→ DATA:
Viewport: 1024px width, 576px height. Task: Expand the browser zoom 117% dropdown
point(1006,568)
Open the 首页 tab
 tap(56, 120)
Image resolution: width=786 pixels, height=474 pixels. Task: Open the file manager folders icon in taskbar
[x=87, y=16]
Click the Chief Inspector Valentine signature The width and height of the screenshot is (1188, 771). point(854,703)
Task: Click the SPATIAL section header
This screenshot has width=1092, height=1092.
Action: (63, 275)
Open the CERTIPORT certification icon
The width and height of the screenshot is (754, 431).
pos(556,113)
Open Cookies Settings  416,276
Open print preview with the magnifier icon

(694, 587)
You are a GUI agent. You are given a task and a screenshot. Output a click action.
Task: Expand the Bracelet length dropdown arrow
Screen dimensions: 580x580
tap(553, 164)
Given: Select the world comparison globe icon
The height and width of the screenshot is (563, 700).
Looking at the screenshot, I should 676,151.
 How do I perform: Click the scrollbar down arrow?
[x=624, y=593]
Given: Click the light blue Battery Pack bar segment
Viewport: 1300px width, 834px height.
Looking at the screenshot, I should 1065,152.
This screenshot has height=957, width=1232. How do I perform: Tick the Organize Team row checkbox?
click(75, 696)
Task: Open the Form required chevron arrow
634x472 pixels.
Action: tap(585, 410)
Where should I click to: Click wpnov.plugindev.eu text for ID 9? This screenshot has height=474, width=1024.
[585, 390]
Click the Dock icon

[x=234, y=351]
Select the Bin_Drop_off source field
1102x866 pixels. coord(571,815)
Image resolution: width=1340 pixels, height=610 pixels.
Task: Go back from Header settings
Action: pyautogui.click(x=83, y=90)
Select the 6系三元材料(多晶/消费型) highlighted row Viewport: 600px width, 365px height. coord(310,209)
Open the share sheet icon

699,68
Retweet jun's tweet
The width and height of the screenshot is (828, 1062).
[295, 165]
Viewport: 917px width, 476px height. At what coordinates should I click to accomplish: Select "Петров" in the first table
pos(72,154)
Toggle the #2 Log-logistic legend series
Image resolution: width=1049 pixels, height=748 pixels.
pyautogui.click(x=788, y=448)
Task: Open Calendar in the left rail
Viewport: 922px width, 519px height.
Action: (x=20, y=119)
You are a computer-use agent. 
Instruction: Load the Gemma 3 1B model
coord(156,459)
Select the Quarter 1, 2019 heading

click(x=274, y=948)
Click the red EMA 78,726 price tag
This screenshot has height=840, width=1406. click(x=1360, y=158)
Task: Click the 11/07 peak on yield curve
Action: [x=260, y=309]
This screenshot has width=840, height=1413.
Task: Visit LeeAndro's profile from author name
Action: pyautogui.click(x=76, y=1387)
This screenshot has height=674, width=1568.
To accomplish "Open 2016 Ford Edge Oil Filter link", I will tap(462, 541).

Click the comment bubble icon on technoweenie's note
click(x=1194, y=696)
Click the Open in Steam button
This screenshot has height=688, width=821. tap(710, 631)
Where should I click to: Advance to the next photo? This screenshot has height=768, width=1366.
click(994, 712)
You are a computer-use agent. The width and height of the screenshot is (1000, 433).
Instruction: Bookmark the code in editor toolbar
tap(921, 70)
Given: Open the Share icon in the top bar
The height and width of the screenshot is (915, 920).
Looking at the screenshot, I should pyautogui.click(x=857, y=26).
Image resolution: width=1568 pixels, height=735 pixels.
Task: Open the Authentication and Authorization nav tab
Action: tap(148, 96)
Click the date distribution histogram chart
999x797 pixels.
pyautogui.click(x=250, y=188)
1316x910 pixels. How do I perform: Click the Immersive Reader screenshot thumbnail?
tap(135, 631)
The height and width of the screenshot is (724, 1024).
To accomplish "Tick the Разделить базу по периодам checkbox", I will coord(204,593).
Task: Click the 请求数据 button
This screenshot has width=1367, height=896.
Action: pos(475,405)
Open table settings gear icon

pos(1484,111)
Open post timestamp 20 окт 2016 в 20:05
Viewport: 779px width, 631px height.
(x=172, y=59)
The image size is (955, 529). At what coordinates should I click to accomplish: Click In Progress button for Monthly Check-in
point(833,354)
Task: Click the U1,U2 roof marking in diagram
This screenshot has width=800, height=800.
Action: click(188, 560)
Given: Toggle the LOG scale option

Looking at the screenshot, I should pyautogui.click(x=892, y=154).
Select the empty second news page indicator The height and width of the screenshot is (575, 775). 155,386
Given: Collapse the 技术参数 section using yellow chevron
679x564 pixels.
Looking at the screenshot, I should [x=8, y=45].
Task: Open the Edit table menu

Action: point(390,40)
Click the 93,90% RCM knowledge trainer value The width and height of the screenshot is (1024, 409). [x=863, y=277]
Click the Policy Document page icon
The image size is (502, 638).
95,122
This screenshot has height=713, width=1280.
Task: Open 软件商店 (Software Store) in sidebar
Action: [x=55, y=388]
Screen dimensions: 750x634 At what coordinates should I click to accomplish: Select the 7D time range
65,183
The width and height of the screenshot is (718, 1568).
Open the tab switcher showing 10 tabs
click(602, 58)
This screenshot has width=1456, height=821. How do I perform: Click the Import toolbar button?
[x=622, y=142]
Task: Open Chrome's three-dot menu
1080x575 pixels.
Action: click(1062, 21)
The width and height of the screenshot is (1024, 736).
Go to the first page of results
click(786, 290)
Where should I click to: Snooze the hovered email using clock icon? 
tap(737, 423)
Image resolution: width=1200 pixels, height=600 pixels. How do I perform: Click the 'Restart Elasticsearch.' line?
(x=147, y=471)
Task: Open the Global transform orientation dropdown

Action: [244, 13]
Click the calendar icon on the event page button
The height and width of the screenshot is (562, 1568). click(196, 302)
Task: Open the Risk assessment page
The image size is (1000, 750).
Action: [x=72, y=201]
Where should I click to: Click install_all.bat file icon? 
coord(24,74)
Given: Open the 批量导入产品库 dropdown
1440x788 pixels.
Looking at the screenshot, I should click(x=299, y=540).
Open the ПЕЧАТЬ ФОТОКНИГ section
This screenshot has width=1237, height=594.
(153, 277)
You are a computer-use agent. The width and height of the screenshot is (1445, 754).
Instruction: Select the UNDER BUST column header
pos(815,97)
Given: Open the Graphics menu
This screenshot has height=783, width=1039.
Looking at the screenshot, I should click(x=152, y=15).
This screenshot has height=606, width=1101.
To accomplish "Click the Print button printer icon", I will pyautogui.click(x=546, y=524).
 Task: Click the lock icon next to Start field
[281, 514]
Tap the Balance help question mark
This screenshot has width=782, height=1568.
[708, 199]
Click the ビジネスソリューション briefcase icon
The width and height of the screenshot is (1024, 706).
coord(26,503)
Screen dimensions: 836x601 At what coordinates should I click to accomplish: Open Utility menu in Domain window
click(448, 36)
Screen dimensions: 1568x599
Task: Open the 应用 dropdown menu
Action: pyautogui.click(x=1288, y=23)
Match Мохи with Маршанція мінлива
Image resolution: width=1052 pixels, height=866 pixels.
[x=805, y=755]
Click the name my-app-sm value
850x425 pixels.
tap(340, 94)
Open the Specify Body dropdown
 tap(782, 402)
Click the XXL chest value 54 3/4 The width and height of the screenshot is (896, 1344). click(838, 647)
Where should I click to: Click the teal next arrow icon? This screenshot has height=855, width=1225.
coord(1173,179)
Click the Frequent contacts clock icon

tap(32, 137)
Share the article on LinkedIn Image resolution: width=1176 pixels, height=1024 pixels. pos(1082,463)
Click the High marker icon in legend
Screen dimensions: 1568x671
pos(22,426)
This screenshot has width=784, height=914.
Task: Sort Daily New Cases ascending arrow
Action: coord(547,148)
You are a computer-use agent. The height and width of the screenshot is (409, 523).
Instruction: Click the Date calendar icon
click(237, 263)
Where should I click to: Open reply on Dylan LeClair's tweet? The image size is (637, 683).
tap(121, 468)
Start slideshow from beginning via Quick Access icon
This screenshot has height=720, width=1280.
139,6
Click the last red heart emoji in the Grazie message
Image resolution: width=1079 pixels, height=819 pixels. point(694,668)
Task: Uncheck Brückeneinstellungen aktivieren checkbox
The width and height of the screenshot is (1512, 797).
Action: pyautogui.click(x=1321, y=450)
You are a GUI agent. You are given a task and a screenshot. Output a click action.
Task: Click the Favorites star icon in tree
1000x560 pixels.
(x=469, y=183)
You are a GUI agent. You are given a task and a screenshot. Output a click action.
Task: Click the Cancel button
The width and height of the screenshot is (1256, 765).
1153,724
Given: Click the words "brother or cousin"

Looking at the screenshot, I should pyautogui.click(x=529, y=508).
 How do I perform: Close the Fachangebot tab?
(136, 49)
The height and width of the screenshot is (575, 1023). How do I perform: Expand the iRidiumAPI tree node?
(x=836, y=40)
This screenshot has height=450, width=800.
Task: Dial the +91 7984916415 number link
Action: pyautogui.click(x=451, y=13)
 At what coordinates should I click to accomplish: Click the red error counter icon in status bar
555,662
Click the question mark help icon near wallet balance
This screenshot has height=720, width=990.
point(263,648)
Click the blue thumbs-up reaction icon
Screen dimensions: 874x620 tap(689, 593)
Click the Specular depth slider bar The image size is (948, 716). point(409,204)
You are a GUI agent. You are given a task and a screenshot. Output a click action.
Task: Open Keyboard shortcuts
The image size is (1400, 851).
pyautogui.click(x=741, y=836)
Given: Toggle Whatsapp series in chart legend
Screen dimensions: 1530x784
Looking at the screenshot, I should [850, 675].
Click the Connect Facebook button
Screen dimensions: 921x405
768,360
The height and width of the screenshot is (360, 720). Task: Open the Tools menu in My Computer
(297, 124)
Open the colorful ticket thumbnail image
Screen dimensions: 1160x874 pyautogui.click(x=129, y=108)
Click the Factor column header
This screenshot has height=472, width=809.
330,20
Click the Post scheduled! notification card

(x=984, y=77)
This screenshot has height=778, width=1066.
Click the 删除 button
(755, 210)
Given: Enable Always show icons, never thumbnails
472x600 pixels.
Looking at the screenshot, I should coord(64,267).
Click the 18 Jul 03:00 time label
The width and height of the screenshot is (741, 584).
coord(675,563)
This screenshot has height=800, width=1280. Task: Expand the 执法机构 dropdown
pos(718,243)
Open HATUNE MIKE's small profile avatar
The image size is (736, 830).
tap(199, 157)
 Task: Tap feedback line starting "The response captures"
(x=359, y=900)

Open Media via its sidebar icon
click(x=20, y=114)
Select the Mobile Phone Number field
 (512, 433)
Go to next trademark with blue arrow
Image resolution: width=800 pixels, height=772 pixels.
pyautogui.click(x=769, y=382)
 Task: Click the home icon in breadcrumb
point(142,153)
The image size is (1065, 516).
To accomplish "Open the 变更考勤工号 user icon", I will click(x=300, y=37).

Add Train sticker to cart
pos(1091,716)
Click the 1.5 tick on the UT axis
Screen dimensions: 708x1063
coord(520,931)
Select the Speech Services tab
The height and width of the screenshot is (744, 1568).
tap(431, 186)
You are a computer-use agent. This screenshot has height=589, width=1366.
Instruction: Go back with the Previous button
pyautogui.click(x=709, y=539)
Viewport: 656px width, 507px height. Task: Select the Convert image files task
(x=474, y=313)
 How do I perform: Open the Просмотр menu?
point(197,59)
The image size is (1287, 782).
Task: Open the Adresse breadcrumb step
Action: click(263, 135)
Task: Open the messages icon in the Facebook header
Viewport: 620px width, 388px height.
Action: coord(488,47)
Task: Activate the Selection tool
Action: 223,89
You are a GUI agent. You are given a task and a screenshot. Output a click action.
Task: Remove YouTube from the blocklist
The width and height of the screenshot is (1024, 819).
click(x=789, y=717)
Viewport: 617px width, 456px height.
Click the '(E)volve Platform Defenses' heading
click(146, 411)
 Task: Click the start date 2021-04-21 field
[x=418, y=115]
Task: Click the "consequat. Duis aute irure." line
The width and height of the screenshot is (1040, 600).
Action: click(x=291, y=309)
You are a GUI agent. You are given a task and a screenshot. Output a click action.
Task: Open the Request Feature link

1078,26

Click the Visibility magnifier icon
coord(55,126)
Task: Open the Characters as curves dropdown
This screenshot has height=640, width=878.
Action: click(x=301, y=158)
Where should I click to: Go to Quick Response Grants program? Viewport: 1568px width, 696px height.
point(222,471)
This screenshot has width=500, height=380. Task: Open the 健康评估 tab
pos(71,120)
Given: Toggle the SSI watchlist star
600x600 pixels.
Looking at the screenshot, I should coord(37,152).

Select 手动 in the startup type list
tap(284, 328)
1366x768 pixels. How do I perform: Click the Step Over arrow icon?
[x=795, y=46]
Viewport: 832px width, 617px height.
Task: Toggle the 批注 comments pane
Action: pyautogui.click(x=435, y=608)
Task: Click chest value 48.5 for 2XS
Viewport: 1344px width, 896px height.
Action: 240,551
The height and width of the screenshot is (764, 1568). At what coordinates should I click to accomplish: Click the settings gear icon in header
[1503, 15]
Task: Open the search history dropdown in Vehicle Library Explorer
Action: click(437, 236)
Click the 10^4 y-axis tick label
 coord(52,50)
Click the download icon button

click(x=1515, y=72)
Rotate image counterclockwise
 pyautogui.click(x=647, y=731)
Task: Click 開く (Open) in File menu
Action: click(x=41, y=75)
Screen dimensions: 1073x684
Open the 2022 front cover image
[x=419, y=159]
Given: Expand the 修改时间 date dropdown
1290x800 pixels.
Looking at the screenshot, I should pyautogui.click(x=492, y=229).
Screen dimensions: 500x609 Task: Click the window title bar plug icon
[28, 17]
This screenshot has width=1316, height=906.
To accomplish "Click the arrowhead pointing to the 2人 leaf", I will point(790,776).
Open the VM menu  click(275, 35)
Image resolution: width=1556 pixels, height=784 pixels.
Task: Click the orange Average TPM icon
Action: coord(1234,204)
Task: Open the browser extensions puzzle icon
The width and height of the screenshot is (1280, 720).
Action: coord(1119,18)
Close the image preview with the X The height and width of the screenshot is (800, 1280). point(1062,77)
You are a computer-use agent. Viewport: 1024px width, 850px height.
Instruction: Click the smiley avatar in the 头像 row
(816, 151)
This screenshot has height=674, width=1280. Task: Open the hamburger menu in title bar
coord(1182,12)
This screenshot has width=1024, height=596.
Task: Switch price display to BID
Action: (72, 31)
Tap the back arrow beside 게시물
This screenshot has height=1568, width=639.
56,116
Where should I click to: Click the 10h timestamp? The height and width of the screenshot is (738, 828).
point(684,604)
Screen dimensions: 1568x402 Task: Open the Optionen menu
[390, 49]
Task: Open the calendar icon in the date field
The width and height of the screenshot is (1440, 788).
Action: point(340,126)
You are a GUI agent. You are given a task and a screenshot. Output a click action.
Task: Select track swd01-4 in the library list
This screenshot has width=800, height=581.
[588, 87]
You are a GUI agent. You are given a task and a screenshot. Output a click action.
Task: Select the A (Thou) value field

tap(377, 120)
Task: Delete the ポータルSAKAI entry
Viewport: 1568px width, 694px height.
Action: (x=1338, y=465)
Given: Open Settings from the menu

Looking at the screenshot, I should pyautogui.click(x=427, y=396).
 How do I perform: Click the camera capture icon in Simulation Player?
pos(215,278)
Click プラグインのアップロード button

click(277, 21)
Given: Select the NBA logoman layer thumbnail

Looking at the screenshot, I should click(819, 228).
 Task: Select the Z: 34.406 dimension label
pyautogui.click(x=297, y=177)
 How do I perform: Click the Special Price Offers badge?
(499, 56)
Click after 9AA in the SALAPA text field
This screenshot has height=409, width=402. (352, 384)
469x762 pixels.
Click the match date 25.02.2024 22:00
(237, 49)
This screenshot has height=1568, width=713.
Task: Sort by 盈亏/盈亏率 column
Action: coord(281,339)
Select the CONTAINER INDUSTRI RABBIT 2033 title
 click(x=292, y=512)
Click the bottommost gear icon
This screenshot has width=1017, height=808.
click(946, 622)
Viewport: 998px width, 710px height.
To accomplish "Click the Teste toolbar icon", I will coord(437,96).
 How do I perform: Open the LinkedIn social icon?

→ WORK ITEM:
Retype, in the same exact form, the lines of the material above from the line holding "is (1445, 754)." through the line holding "Tap the Balance help question mark".

→ REPLY:
You are a computer-use agent. The width and height of the screenshot is (1445, 754).
Instruction: Select the UNDER BUST column header
pos(815,97)
Given: Open the Graphics menu
This screenshot has height=783, width=1039.
Looking at the screenshot, I should click(x=152, y=15).
This screenshot has height=606, width=1101.
To accomplish "Click the Print button printer icon", I will pyautogui.click(x=546, y=524).
 Task: Click the lock icon next to Start field
[281, 514]
Tap the Balance help question mark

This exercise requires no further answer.